Tuning multiple copy commands in parallel
We have a single node setup of Vertica on which we execute multiple copy load commands in parallel. We have set up a resource pool with a planned concurrency of 15 and we have been firing 15 copy commands in parallel. A single copy command executes fast but with increased numbers of copy commands in parallel, the load speed has become slow. Is there any recommendation to tune default settings that can help in faster execution of the copy command in parallel?
How many parallel copy commands(with few million rows) is recommended?
Our use case is very simple
The service keeps loading events to a CSV file and then periodically we roll the file and fire the copy command providing the CSV. We can have multiple services running and that usually fire copy commands at the same time to the Vertica.
Is there any faster approach to load data to Vertica when we have a continuous stream of events coming?
One of the columns is varchar(65000) - any tuning recommendation?
Answers
What's the vertica version? Can you check EnableApportionLoad is enabled for the Parallel Load Streams.

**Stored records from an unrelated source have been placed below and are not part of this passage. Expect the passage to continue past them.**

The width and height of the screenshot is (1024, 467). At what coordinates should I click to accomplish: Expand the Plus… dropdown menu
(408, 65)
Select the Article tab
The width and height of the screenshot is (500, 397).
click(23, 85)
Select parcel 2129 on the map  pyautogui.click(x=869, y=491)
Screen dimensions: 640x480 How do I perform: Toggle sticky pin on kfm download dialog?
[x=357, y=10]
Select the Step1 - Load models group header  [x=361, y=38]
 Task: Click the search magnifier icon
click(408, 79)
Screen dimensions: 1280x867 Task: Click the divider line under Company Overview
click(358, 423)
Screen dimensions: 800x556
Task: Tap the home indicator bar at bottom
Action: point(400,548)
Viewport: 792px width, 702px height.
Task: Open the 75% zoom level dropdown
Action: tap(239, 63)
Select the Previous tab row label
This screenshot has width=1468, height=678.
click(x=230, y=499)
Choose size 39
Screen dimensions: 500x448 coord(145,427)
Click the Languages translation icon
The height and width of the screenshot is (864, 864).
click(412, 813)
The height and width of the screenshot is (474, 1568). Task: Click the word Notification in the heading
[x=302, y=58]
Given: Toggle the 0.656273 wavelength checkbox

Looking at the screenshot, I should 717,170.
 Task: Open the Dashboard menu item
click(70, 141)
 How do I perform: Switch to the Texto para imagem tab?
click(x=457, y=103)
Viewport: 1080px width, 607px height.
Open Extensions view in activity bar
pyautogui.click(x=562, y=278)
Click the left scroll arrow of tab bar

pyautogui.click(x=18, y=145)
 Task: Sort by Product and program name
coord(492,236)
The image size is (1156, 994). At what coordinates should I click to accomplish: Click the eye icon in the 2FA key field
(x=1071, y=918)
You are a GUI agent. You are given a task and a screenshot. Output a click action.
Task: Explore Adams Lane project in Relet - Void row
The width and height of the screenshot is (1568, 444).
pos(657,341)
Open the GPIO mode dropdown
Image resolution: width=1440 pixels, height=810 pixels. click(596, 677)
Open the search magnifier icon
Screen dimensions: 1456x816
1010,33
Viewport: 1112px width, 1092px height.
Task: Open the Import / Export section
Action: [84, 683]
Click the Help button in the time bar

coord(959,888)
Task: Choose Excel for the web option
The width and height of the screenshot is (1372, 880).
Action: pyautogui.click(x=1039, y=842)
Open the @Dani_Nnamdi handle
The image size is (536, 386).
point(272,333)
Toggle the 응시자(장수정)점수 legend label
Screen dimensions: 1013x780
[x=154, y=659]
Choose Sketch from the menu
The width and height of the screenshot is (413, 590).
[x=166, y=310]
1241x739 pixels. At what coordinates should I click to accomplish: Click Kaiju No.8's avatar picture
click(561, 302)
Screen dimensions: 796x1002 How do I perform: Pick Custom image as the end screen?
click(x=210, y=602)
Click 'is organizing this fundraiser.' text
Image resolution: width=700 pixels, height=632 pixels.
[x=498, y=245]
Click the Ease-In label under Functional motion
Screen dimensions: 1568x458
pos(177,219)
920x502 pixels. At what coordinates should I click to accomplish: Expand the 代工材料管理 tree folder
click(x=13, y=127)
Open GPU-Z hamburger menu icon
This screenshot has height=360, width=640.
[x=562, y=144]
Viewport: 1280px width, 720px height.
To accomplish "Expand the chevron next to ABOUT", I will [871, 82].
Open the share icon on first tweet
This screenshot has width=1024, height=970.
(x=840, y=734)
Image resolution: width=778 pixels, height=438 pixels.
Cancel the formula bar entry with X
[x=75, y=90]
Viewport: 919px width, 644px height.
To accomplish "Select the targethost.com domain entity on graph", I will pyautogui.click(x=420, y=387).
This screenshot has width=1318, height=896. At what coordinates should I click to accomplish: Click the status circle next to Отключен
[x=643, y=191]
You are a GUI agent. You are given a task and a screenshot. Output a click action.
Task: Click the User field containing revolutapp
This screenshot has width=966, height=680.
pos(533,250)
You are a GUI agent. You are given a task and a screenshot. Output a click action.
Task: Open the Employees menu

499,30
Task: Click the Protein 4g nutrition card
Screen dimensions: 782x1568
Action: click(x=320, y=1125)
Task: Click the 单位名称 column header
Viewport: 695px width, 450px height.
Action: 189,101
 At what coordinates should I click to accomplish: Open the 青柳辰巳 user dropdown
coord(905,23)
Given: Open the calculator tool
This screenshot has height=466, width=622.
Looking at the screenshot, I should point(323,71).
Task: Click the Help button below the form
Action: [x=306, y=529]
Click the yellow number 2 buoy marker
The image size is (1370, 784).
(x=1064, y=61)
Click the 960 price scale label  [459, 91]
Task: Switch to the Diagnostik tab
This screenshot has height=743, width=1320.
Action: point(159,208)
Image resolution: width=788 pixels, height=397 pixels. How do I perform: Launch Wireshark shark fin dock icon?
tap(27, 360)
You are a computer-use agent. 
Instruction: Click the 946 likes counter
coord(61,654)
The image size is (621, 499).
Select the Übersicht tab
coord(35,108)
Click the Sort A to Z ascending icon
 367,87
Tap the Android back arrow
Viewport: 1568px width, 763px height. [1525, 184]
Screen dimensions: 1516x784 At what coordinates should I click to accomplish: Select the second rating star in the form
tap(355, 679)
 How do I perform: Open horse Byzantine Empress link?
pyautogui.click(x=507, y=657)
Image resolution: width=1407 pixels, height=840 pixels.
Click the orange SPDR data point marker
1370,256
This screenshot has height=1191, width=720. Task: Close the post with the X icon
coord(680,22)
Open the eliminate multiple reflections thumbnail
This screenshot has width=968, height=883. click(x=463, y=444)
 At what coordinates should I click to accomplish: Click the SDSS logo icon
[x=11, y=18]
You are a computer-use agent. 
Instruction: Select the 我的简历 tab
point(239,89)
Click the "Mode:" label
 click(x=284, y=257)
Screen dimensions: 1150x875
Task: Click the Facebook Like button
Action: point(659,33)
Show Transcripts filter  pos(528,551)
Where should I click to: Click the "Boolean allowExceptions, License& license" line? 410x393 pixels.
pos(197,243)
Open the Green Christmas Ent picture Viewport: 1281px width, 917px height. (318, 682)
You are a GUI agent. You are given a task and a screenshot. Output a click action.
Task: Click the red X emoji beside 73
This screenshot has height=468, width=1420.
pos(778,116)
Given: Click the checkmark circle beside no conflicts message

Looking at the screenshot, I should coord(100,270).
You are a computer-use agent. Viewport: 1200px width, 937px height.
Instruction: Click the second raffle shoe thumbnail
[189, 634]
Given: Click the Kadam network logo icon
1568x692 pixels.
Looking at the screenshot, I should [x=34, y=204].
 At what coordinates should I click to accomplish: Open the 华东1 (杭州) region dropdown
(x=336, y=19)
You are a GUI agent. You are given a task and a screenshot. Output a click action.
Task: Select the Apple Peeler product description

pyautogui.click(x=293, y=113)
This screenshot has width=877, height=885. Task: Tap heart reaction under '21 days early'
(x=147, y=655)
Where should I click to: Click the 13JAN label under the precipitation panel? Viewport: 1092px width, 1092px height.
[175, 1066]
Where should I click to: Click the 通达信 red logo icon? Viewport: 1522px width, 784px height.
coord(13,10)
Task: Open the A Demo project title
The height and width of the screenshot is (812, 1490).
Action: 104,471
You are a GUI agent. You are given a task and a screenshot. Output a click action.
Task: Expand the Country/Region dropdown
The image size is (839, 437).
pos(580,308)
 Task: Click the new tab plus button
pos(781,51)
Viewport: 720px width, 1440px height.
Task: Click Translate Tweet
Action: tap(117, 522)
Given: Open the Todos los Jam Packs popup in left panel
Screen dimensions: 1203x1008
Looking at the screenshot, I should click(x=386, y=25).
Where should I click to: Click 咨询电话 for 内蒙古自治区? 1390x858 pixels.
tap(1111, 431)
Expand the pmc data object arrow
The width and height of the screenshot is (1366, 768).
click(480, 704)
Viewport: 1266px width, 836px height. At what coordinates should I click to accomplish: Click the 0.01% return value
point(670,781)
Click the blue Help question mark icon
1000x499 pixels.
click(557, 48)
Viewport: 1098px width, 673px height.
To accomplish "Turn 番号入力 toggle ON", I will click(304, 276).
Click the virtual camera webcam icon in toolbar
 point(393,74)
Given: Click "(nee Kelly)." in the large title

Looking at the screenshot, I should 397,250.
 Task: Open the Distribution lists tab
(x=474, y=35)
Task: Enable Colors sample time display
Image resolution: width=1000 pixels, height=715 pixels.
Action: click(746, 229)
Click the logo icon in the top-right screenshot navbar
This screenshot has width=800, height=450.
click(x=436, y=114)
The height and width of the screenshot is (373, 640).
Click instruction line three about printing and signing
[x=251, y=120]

In addition check the recommendations mentioned here:
https://forum.vertica.com/discussion/comment/245482#Comment_245482
Vertica 9.3. Does it matter for a single node setup too?
Can I use the batch insert from the continuous stream of incoming data, will it be equally performant like copy?
I know it implicitly uses copy command only but not sure about the performance.
In one node cluster parallel loads will depends on number of core (Host processors), memory and diskspace. What's the maxconcurrency set to? Maxconcurrency will decide the maximum number of concurrent queries that can run against the pool. Planconcurrency is used for the estimate of the number of concurrent queries that may run against the pool. This parameter is used to calculate the query budget for a resource pool.
Plannedconcurrency - 12, Maxconcurrency - 24